### Records for finding displayed items
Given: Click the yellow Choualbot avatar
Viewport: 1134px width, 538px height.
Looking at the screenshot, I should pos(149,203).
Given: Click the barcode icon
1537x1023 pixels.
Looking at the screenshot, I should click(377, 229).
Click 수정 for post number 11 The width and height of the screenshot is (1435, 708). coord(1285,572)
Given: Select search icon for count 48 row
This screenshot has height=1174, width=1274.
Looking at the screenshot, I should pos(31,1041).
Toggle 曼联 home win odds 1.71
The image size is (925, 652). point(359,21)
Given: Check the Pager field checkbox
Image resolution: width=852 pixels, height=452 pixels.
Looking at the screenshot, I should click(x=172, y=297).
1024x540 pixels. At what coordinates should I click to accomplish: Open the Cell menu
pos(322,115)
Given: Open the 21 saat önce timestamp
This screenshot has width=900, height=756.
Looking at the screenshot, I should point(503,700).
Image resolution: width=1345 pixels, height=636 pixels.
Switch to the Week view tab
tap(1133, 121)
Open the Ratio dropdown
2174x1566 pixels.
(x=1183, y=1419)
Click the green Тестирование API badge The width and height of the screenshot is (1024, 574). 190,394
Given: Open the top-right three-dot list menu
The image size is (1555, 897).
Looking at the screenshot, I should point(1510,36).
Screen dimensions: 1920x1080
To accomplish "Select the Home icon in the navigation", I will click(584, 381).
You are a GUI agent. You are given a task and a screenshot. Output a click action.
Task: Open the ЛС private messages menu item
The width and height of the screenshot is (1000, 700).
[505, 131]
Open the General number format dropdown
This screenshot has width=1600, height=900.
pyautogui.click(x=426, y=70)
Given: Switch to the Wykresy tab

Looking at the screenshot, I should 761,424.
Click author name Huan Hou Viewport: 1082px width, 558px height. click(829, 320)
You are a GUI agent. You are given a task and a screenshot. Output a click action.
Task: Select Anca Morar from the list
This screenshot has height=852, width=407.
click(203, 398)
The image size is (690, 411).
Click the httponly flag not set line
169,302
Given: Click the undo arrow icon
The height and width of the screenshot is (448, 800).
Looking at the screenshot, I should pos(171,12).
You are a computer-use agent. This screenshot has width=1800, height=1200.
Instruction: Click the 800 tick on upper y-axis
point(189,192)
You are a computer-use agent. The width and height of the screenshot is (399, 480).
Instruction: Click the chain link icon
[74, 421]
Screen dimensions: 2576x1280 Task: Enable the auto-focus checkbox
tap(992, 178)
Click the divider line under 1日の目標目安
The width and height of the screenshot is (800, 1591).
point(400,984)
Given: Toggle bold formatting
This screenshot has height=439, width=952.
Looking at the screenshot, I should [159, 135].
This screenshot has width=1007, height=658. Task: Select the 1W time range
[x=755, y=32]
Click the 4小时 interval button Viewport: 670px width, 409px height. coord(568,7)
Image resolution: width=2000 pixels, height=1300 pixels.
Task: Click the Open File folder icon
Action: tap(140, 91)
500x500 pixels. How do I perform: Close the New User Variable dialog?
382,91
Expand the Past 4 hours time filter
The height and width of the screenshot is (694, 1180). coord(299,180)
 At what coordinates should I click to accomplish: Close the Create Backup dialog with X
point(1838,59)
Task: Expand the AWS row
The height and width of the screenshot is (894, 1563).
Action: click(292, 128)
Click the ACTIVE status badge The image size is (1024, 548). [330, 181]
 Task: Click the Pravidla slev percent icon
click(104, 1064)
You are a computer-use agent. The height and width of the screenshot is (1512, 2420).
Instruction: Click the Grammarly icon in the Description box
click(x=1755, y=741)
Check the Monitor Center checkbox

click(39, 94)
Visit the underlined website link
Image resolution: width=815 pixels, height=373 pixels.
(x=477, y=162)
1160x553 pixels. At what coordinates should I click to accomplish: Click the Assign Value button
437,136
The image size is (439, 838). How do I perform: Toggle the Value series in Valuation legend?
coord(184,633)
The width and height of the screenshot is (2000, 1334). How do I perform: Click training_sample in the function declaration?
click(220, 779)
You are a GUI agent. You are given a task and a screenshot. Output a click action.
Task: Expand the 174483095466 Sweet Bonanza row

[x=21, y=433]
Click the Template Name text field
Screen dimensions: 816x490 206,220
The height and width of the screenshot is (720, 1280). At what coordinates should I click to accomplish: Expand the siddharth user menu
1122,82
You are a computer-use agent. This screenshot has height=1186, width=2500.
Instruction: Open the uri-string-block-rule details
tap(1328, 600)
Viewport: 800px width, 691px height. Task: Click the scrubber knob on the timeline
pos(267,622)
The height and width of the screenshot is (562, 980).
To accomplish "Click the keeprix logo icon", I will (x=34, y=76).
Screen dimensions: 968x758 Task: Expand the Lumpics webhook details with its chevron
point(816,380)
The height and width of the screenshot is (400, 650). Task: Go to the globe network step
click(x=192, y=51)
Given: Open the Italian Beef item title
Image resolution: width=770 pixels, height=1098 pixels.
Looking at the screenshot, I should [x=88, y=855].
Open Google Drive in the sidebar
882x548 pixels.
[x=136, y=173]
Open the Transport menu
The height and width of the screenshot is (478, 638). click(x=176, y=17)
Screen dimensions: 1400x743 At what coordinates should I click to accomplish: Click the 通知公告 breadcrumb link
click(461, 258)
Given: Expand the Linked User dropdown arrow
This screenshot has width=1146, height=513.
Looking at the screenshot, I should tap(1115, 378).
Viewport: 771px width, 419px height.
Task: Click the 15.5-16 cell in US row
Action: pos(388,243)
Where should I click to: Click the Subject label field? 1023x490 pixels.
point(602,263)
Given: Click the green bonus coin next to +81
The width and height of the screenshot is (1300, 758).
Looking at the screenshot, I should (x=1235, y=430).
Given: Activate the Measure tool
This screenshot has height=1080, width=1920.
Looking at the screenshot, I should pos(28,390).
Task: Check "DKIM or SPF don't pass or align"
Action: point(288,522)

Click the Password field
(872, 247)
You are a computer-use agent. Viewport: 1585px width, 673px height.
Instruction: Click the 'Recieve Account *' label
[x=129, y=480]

### The problem
Rewrite the records as a JSON list of strings, one string per line and with blank lines omitted, starting at the line with "Given: Open the 21 saat önce timestamp" and continuing up to and including the line with "[x=755, y=32]". Leave out every other line.

### Written response
[
  "Given: Open the 21 saat önce timestamp",
  "This screenshot has width=900, height=756.",
  "Looking at the screenshot, I should point(503,700).",
  "Image resolution: width=1345 pixels, height=636 pixels.",
  "Switch to the Week view tab",
  "tap(1133, 121)",
  "Open the Ratio dropdown",
  "2174x1566 pixels.",
  "(x=1183, y=1419)",
  "Click the green Тестирование API badge The width and height of the screenshot is (1024, 574). 190,394",
  "Given: Open the top-right three-dot list menu",
  "The image size is (1555, 897).",
  "Looking at the screenshot, I should point(1510,36).",
  "Screen dimensions: 1920x1080",
  "To accomplish \"Select the Home icon in the navigation\", I will click(584, 381).",
  "You are a GUI agent. You are given a task and a screenshot. Output a click action.",
  "Task: Open the ЛС private messages menu item",
  "The width and height of the screenshot is (1000, 700).",
  "[505, 131]",
  "Open the General number format dropdown",
  "This screenshot has width=1600, height=900.",
  "pyautogui.click(x=426, y=70)",
  "Given: Switch to the Wykresy tab",
  "Looking at the screenshot, I should 761,424.",
  "Click author name Huan Hou Viewport: 1082px width, 558px height. click(829, 320)",
  "You are a GUI agent. You are given a task and a screenshot. Output a click action.",
  "Task: Select Anca Morar from the list",
  "This screenshot has height=852, width=407.",
  "click(203, 398)",
  "The image size is (690, 411).",
  "Click the httponly flag not set line",
  "169,302",
  "Given: Click the undo arrow icon",
  "The height and width of the screenshot is (448, 800).",
  "Looking at the screenshot, I should pos(171,12).",
  "You are a computer-use agent. This screenshot has width=1800, height=1200.",
  "Instruction: Click the 800 tick on upper y-axis",
  "point(189,192)",
  "You are a computer-use agent. The width and height of the screenshot is (399, 480).",
  "Instruction: Click the chain link icon",
  "[74, 421]",
  "Screen dimensions: 2576x1280 Task: Enable the auto-focus checkbox",
  "tap(992, 178)",
  "Click the divider line under 1日の目標目安",
  "The width and height of the screenshot is (800, 1591).",
  "point(400,984)",
  "Given: Toggle bold formatting",
  "This screenshot has height=439, width=952.",
  "Looking at the screenshot, I should [159, 135].",
  "This screenshot has width=1007, height=658. Task: Select the 1W time range",
  "[x=755, y=32]"
]